Antrag des Bundesrates

Der Bundesrat beantragt die Ablehnung der Motion.

Stellungnahme des Bundesrates

Seit der Verbreitung von Covid-19 und den vom Bundesrat am 16. März 2020 getroffenen Massnahmen zur Verlangsamung der Ausbreitung der Pandemie, insbesondere wegen der Schliessung der Restaurants und dem Veranstaltungsverbot, ist der Weinabsatz eingebrochen. Von März bis Mai 2020 konnte der im Detailhandel verkaufte Schweizer Wein den Unterbruch des Verkaufs in den Restaurants und an Veranstaltungen sowie den Zusammenbruch des Direktverkaufs nicht wettmachen.
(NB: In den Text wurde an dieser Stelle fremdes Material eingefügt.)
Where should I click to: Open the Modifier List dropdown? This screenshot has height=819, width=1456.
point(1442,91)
Die ohnehin schon hohen Lagerbestände werden mit der Einkellerung der Ernte 2020 noch einmal deutlich zunehmen.

In diesem Kontext hat der Bundesrat am 20. Mai 2020 die COVID-19-Verordnung Deklassierung von Wein (SR 916.141) verabschiedet, die am 1. Juni 2020 in Kraft getreten ist. Gestützt auf diese Verordnung sollen 10 Millionen Franken für die Deklassierung von Wein eingesetzt werden. Das Parlament hat den dazu nötigen Nachtragskredit am 4. Juni 2020 gutgeheissen. Der Bundesrat erachtet daher dieses Anliegen der Motion als erfüllt.
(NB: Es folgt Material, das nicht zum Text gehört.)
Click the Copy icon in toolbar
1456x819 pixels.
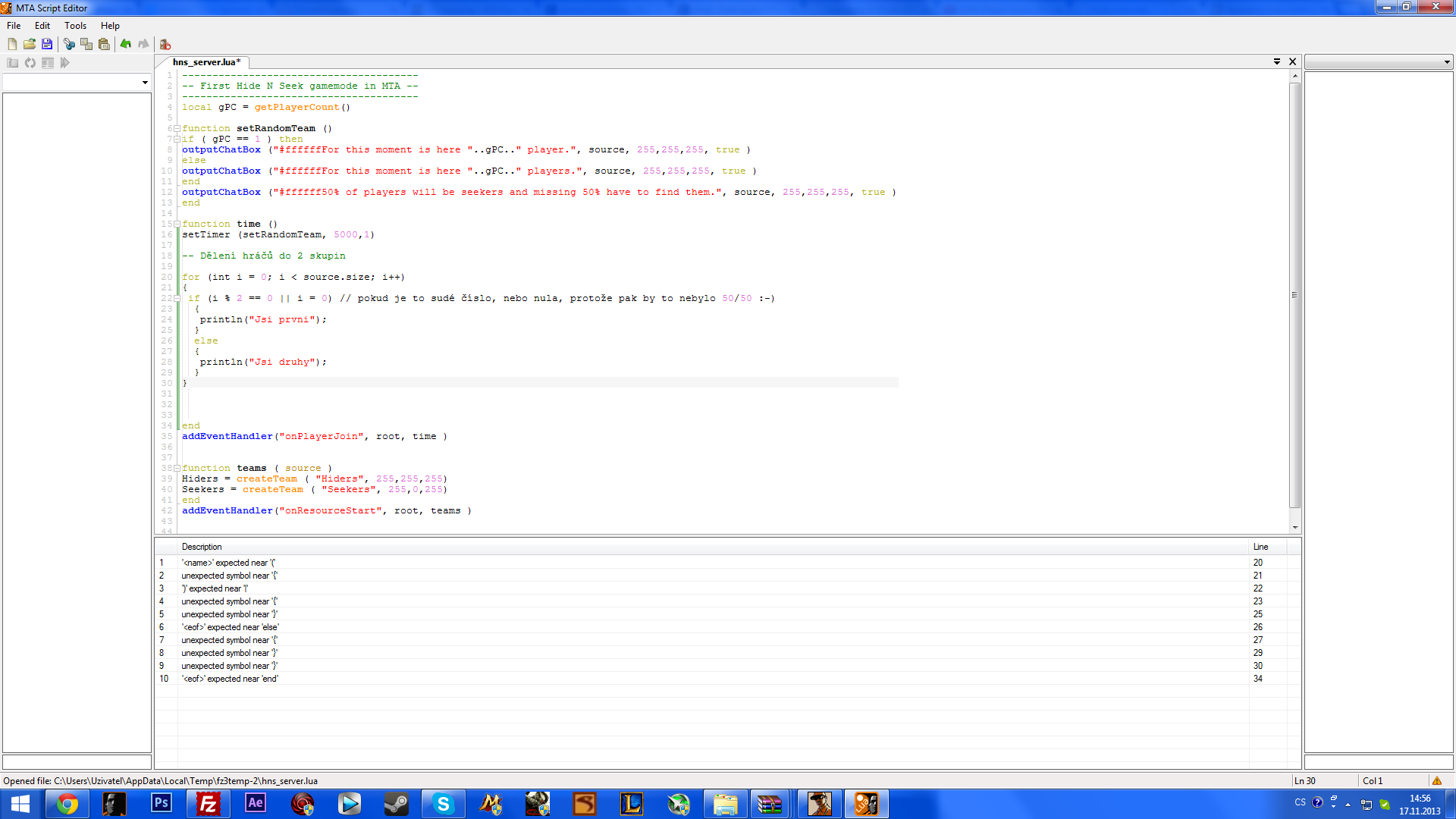(x=86, y=44)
Die vom Motionär geforderte Änderung des Landwirtschaftsgesetzes betreffend die Einführung "einer Klimareserve" ist in der Antwort auf die Motion 18.3221 "Möglichkeit für die Kantone, eine Klimareserve einzurichten" behandelt worden. Nach geltendem Recht können Einkellerungsbetriebe bereits jetzt Weinreserven anlegen und so das Angebot zwischen guten Weinbaujahren und solchen, in denen die Witterungsbedingungen die Ernte verringern, ausgleichen. Eine staatliche Bestimmung, die es den Kantonen erlauben würde, das Inverkehrbringen von AOC-Wein, der den AOC-Anforderungen entspricht, zunächst zu blockieren und später wieder zuzulassen, ist mit der Wirtschaftsfreiheit der Betriebe nicht vereinbar.

Der Bundesrat beantragt die Ablehnung der Motion.